The Chabad movement maintains houses throughout the world, to provide services to the local Jewish communities and to Jewish travellers. The Chabad house in Kathmandu was opened in 2000 by Rabbi Chezki Lifshitz and his wife Chani.

According to Chani, the movement had difficulty finding shlichim (emissaries) to go to Nepal. "They couldn’t find shluchim [emissaries] willing to go to such a third-world country,” she said in an interview. “We were the crazy couple willing to do it."

The house was a success, and the movement opened two satellite houses in Nepal, one in the city of Pokhara in November 2007, and a third in Manang in April 2010.

In May 2012, the Israeli television network Reshet launched the miniseries Kathmandu, starring Israeli actor Michael ("Moni") Moshonov, based on true events from Chabad house Nepal. The series ran for 13 episodes.

Besides being the model for the television series, Chabad house has often made news. In October 2013, Rabbi Lifshitz prevented the cremation of a religious Jewish woman from Australia who was killed in a traffic accident. Cremation, customary in Nepal, is forbidden by orthodox Judaism. The organization was also involved in recovery of the remains of a New Jersey woman killed in a plane crash in the Himalayas. The house has been featured in numerous magazines, including The Atlantic, the Jerusalem Post, and other media.

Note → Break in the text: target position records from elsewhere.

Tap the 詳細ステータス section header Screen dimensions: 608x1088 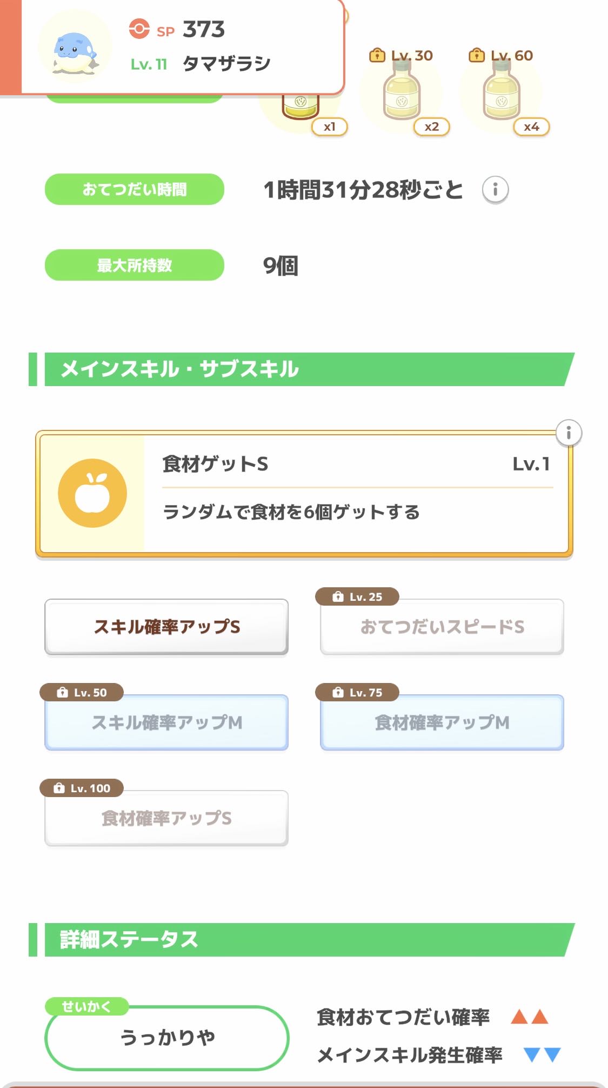(303, 940)
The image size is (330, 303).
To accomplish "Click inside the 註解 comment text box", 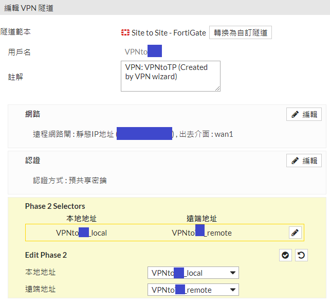I will [171, 76].
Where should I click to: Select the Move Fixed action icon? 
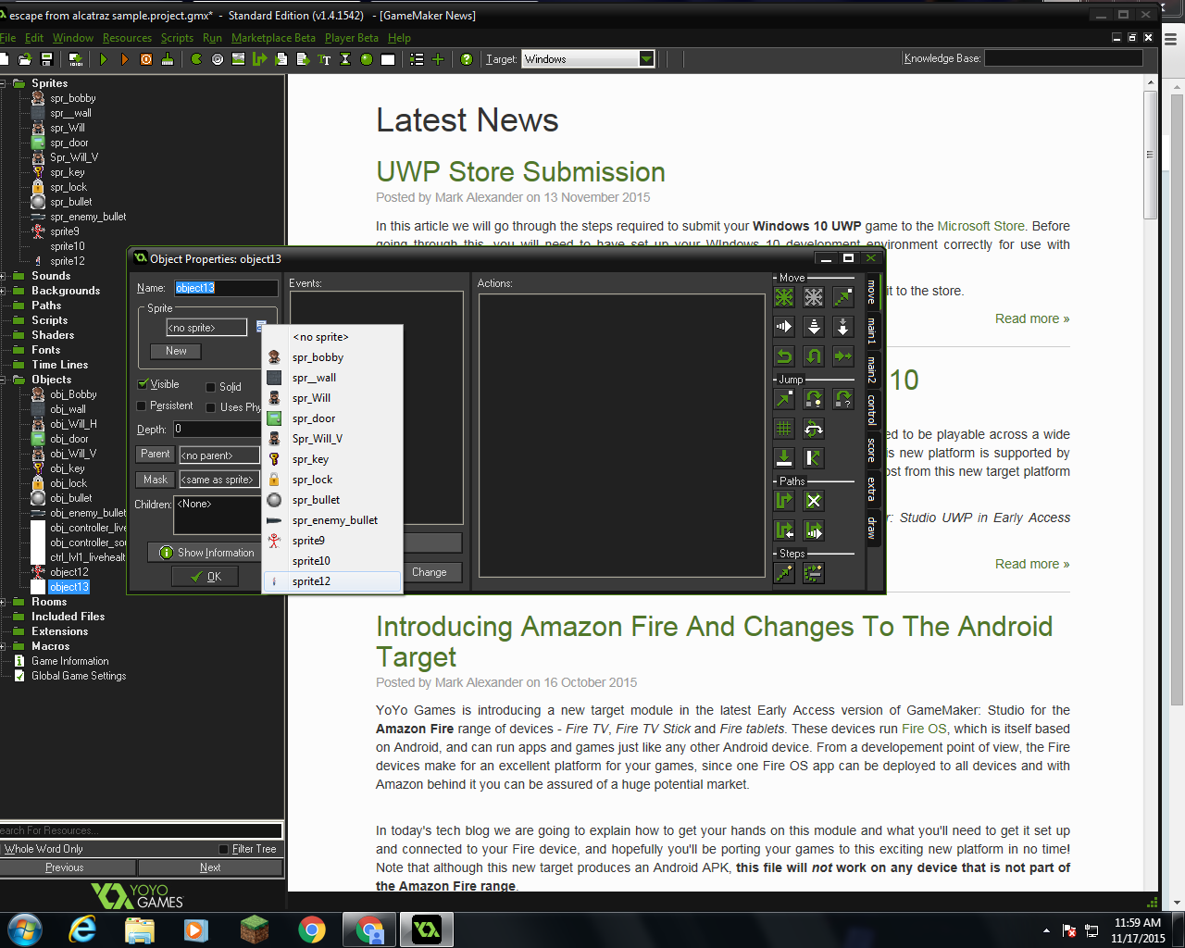[x=783, y=297]
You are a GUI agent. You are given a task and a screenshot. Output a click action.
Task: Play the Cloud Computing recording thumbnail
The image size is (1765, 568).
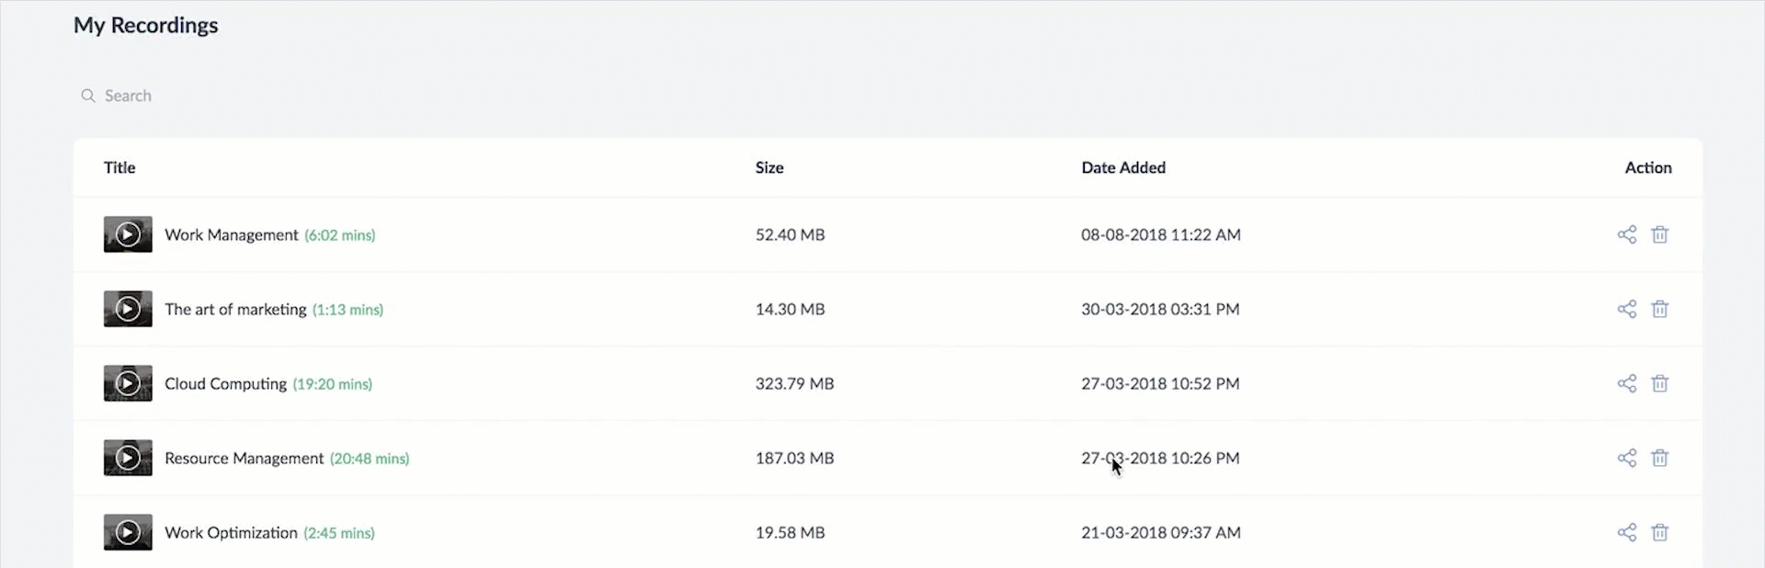tap(128, 383)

==Israeli tourism in Nepal==

According to the Nepal Ministry of Tourism, 7,151 Israelis visited Nepal in 2012, staying an average of 16 days. Although Israelis comprise only about one percent of total tourism in Nepal, their mark is noticeable. "Any visitor to Nepal is guaranteed to hear Hebrew being spoken in the streets and to see Hebrew signs and T-shirts in the main tourist locations," writes Rabbi Ben in his travel blog "The Travelling Rabbi".

Jewish religious leaders have expressed concern that many Israeli and American Jews visit Nepal in a spiritual quest that distances them from their Jewish roots. "The antipathy to religious ritual that many Israeli Jews have inherited from that early generation of founding Zionists, leads many of them to search for spiritual fulfillment in Nepal or India...," writes Rabbi Daniel Gordis. "Ashrams in Nepal and India are filled with young Jewish people, mostly American and Israeli." In fact, however, very few Israelis go to Nepal for spiritual reasons – 62 in 2012, or less than one percent of all Israeli visitors to the country, and far below the average of 14 percent for all nationalities. It is unknown how many Americans of Jewish extraction visit Nepal for spiritual reasons.

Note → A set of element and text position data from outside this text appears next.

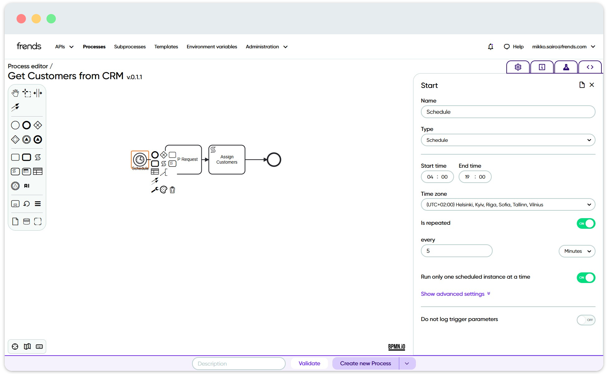This screenshot has width=608, height=374.
Task: Enable Do not log trigger parameters
Action: click(x=586, y=320)
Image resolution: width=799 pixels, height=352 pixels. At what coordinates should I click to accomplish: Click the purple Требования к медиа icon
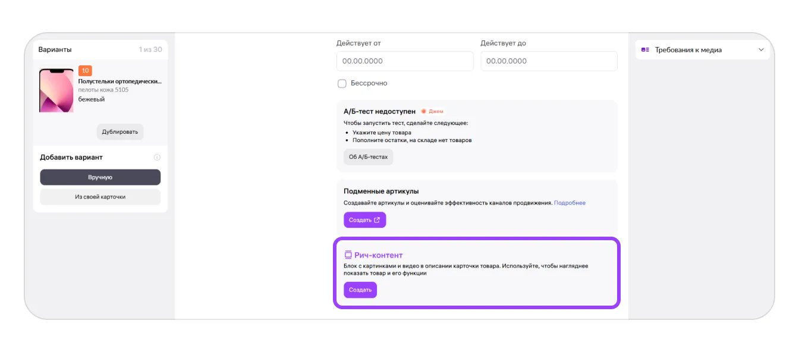(645, 50)
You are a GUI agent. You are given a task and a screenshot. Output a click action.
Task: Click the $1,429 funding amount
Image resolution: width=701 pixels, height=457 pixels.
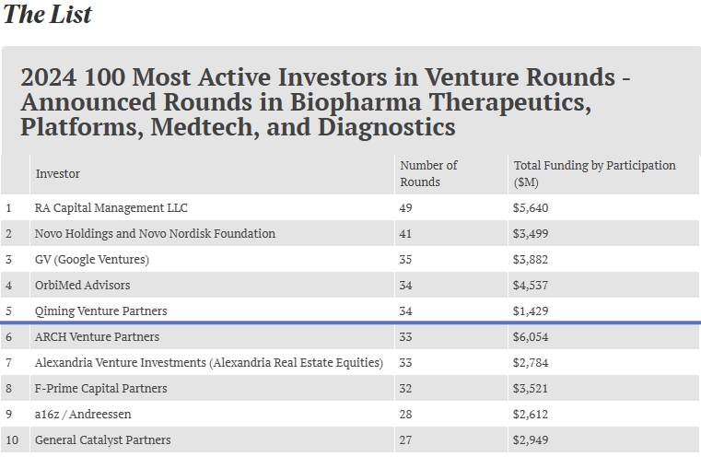click(531, 311)
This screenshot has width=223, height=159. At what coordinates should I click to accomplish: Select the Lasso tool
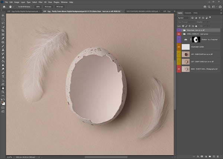[3, 23]

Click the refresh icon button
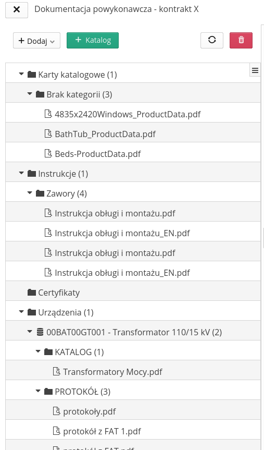pyautogui.click(x=212, y=40)
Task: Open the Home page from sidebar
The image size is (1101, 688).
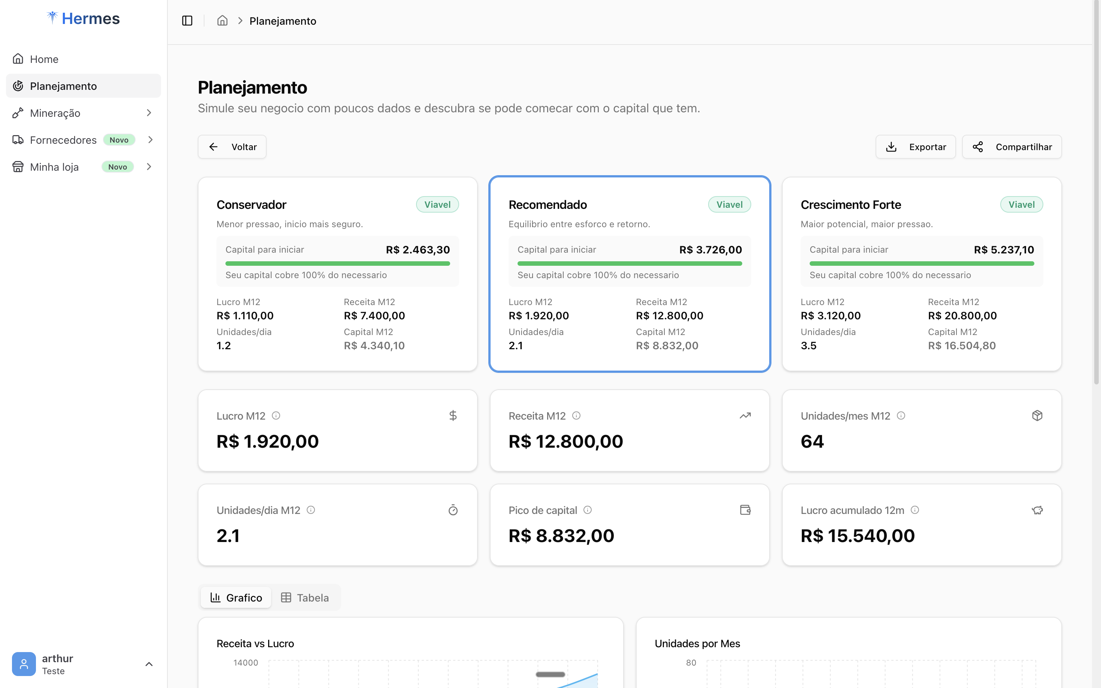Action: (44, 59)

==Other Jewish links to Nepal==

The French Jewish scholar Sylvain Lévi visited Nepal in 1898 and published a three-volume historical study (Le Népal: Étude historique d’un royaume hindou, 1905–1908), considered the authoritative Western account of the country for most of the 20th century. Lévi later wrote a comparative study of the Jewish and Hindu religions, based on his Nepalese researches

The Hong Kong–based Jewish Kadoorie family has been involved with philanthropy in Nepal (as elsewhere in Asia), particularly serving Gurkha communities, and Horace Kadoorie was awarded the Order of Gorkha Dakshina Bahu (First Class) by the Nepalese government.

==Security concerns==

The U.S. State Department has found antisemitism to be "not an issue of any significance" in Nepal, and has reported no antisemitic acts in annual reports on the country.

Haaretz reported in 2013 that an Iranian suspected of planning terror attack on the Israeli embassy was arrested by embassy security personnel and handed over to the police in Kathmandu, Nepal.

The Times of India reported in 2014 that Indian security forces had foiled a plot by the Indian Mujahideen to kidnap Jewish tourists in Nepal to be used in exchange for the female Pakistani scientist Aafia Siddiqui held in a US jail, and that the organization had rented a hiding place in the hills of Nepal to hold their hostages captive.

==Israel–Nepal relations==

Israel–Nepal relations, established on 1 June 1960, are the relations between Israel and Nepal. This makes Nepal one of the first Asian countries to have diplomatic ties with Israel.